Posted on July 28, 2025July 28, 2025 By Admin No Comments on Cross River’s 76 Oil Wells & The “Abiku” Paradox

In Yoruba mythology, Abiku is the tragic spirit-child—born only to die, again and again, returning with cruel persistence to the wombs of grieving mothers. It is a child whose fate is not to live but to haunt, to mock hope with a cycle of futile rebirths. The saga of Cross River’s 76 oil wells—snatched, ceded, sealed by the Supreme Court—is no less an Abiku tale: a gift promised at birth, violently taken, and yet perpetually returning to torment its rightful owner. It is the paradox of possession denied but never forgotten, of heritage stripped yet never truly lost.

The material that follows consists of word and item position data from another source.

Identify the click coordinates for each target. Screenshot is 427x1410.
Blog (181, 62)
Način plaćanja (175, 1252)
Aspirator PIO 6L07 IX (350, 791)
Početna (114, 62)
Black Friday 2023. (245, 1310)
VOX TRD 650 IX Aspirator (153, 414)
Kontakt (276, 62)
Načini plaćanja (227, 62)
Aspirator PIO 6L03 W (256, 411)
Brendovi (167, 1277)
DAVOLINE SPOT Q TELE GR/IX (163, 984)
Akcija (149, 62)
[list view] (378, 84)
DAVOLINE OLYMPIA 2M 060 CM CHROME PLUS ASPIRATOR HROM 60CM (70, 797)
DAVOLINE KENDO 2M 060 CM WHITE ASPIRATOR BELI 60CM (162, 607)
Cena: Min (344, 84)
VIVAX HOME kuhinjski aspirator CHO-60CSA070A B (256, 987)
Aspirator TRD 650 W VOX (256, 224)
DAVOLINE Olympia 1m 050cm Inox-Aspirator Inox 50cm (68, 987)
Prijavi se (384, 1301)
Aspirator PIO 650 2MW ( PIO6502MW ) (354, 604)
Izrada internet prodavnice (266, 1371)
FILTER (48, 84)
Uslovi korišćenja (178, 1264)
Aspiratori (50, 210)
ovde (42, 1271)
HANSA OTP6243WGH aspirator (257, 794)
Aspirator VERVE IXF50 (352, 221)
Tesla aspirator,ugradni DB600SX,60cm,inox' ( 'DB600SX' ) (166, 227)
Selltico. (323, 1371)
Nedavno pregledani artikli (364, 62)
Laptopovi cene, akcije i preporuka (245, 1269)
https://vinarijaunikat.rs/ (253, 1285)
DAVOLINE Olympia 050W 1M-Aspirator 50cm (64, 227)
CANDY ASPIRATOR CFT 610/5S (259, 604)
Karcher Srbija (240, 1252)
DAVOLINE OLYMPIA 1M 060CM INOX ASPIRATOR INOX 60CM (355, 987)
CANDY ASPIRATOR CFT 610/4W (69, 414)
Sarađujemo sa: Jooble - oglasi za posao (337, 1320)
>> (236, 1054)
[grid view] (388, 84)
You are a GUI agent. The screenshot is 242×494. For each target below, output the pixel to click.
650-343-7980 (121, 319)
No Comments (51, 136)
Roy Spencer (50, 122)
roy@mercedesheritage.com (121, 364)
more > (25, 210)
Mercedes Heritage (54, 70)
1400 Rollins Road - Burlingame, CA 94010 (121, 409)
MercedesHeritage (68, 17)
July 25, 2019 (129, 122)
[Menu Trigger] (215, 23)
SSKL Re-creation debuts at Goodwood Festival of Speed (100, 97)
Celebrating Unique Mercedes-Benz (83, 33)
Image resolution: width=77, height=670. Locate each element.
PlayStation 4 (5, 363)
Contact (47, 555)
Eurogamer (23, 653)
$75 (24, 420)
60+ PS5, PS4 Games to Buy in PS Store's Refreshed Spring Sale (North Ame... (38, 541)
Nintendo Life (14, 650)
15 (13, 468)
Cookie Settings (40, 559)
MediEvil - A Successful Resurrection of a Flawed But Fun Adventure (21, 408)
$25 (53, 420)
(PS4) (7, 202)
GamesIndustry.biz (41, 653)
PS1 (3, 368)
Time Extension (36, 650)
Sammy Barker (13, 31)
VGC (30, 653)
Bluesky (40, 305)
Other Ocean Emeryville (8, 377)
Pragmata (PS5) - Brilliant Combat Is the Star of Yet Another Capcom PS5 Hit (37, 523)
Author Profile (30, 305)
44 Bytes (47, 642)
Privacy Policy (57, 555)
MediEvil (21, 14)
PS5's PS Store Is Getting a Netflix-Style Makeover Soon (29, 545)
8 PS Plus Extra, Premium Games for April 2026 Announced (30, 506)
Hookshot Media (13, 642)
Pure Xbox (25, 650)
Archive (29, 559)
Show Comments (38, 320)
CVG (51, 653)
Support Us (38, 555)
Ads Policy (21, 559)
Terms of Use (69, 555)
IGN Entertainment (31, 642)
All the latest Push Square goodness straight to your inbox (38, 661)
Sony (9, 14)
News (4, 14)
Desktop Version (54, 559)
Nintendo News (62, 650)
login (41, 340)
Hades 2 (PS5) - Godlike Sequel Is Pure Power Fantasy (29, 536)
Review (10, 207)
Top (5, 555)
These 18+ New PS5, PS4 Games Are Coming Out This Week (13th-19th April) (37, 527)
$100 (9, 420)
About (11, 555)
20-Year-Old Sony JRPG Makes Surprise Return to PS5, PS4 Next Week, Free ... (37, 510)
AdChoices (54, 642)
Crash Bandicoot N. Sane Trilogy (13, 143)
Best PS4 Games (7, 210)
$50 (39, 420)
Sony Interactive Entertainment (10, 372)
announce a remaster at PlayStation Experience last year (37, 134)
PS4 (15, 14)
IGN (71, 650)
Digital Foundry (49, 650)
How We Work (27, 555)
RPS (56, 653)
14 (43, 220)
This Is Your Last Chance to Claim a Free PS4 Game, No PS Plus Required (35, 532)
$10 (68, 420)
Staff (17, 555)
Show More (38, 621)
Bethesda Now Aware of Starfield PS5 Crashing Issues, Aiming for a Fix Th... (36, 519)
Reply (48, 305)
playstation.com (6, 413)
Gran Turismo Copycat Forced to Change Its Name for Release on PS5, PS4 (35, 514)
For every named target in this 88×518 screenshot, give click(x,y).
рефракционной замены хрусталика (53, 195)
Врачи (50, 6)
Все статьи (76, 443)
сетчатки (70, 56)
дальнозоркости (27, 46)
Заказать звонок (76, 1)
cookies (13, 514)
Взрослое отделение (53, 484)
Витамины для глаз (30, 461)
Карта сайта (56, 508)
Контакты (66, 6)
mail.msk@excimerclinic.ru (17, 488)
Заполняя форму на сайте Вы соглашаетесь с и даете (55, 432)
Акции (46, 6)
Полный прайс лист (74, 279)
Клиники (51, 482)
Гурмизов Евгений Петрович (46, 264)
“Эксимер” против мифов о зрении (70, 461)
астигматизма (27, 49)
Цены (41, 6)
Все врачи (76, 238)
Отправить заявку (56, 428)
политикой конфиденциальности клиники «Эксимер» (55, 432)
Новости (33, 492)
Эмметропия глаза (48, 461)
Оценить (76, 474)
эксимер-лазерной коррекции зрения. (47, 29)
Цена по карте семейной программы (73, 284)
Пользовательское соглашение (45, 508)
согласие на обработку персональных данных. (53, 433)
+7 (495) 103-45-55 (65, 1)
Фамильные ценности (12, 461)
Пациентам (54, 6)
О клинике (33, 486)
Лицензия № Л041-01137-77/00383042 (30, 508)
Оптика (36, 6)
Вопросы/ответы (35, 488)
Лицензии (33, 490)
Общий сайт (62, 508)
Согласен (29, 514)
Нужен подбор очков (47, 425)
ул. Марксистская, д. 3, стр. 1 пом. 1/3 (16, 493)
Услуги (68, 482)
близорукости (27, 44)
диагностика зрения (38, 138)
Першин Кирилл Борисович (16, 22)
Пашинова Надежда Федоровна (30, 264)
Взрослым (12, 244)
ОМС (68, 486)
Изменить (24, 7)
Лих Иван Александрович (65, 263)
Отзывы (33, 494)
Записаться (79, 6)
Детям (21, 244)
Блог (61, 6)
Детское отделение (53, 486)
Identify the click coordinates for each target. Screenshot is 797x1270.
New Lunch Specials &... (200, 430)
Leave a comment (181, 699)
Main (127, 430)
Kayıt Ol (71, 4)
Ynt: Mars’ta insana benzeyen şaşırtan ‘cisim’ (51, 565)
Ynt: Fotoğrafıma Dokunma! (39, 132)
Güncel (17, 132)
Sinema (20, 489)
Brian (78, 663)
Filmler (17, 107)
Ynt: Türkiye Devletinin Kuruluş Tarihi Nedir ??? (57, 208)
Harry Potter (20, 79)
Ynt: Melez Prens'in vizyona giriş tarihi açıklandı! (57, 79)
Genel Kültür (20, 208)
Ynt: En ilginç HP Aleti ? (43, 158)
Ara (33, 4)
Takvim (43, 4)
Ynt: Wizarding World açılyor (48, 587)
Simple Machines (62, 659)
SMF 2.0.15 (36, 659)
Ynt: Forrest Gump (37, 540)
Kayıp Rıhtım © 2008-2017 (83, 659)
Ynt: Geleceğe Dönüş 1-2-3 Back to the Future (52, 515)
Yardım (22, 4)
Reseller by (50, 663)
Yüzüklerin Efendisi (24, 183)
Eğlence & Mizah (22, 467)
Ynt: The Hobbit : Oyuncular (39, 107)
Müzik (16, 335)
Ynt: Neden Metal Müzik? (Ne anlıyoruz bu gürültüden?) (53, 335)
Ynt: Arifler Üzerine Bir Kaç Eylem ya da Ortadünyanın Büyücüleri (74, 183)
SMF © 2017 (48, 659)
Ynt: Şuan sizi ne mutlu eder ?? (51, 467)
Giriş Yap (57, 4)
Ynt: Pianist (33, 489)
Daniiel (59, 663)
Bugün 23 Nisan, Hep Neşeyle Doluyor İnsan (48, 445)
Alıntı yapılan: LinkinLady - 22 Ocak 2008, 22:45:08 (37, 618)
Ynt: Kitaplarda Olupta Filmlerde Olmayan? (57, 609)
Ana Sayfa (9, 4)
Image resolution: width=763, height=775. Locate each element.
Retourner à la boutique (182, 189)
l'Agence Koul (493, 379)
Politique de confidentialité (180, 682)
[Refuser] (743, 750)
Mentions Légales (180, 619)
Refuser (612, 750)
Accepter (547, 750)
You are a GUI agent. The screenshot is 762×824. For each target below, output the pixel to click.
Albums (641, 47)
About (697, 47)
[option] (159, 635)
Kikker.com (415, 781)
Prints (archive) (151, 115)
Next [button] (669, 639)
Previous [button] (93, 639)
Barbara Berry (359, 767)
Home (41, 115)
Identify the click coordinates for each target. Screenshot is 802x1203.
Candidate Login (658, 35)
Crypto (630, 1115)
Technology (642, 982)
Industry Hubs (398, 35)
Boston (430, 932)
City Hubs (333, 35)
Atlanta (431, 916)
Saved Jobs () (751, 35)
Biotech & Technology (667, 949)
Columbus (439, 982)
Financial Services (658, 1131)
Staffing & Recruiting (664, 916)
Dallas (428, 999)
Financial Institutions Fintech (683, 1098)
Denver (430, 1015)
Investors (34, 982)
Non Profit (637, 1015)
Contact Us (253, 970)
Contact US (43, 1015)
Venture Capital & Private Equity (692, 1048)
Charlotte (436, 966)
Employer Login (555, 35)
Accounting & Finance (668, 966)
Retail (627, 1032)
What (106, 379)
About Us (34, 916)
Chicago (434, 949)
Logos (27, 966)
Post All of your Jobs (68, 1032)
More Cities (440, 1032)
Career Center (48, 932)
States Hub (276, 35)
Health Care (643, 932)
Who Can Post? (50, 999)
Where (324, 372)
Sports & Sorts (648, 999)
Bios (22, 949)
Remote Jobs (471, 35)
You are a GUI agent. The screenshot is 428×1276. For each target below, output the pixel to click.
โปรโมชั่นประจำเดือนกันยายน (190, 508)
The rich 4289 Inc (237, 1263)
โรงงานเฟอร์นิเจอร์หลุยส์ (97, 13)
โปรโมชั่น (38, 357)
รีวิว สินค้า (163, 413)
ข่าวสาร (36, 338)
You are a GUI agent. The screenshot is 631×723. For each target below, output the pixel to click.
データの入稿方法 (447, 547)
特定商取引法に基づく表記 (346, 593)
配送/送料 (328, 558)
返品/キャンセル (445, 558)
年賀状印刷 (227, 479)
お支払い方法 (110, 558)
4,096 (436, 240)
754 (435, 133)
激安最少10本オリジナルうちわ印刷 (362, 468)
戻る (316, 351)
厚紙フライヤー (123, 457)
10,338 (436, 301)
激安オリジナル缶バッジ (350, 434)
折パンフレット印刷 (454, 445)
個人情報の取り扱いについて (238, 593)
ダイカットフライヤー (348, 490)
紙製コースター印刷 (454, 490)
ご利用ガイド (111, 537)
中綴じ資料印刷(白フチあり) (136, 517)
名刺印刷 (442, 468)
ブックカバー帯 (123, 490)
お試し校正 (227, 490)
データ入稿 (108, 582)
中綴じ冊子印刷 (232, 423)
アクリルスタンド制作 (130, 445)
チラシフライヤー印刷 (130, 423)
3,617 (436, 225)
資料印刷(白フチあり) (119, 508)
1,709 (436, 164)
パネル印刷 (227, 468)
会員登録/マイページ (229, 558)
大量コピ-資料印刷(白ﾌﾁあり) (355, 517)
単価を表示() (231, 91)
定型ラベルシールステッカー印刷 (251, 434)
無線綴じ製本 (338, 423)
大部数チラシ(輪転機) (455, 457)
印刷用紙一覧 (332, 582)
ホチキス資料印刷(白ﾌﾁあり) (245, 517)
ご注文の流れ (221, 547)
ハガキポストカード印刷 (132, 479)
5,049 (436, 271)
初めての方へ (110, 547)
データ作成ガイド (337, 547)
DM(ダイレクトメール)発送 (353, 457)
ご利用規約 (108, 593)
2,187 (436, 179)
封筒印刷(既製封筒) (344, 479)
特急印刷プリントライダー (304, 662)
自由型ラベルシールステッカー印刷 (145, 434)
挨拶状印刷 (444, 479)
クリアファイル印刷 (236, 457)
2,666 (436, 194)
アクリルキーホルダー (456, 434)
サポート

The Supreme Court’s 2012 pronouncement that Cross River is no longer a littoral state—thus unqualified to own offshore oil wells—is the juridical death from which this Abiku refuses to rest. For while the ruling may wear the ceremonial garb of finality, the reality on ground howls in contradiction. The Eastern Naval Command is headquartered in Calabar, a coastal sentinel conducting maritime operations for Nigeria’s eastern seaboard. The Nigerian Ports Authority operates from Cross River’s harbours. And only recently, the Federal Government revived its commitment to the Bakassi Deep Seaport—an ocean-bound project poised to redefine Nigeria’s maritime trade. How then, in the face of such elemental facts, can any sane tribunal of law pronounce Cross River “landlocked”? It is a legal fiction so warped it would make even the Abiku weep.

This is the heart of the paradox: a state dismissed as maritime-null continues to act—and be treated—as a maritime player. Its estuary remains, its seafarers remain, its economic blueprint remains defiantly anchored to the sea. Yet its constitutional identity has been warped by a judgment so blind, so cartographically dishonest, that it stares geography in the face and calls it a lie. One wonders: if the Supreme Court could so thoroughly disinherit a coastal state by judicial fiat, what next? Shall we awaken tomorrow to find that the state governor, Senator Bassey Edet Otu has been declared a woman by judgment in rem—and we must all nod, in robe-bound obedience?

The institutions complicit in this grand larceny and distortion, most notably the National Boundary Commission and RMAFC—must not escape indictment. They did not just err; they conspired with silence, failed in diligence, and became accomplices to a heist wrapped in bureaucracy. These bodies, whose sacred duty it was to draw truth on maps and distribute justice in figures, instead opted for expedience. They gifted Akwa Ibom a windfall birthed not by nature or merit, but by the bleeding misfortune of a neighbor forced to relinquish Bakassi under international mandate.

Akwa Ibom’s gloating response, as recently aired on national television, would have one believe that justice has been served, that the Supreme Court’s ruling is unassailable, and that any further conversation is a nuisance. Elder Aniekan Umanah, the state’s Commissioner for Information, insisted the matter is “sealed,” “settled,” and “not even up for discussion.” But what is this, if not the arrogance of the beneficiary at a rigged auction? What is this “finality” that closes the door to truth, that slams shut the window on political solution? Justice, it seems, is only just when it favours them.

Let it be said plainly: no ruling, however binding, is immune to moral interrogation. History is replete with court decisions later denounced as miscarriages—Plessy v. Ferguson, Dred Scott, even Nigeria’s own internal legal missteps. A sealed judgment is not a sacred one. And where law enshrines injustice, silence becomes complicity.

And so Cross River’s oil wells live on—not in possession, but in painful recollection. They are the Abiku children of a mother betrayed: lost once by diplomacy, again by the gavel, and ever since by the silence of a nation too timid to confront the absurdity enshrined in its jurisprudence. Let Akwa Ibom boast. Let it dress its triumphs in the language of legality. But let no one call this justice. It is a theft sanctified. A judgment embalmed. A truth buried, but not dead. Like the Abiku, it will return.

Obogo is Chief Press Secretary and Special Adviser to Governor Bassey Edet Otu on Media and Publicity.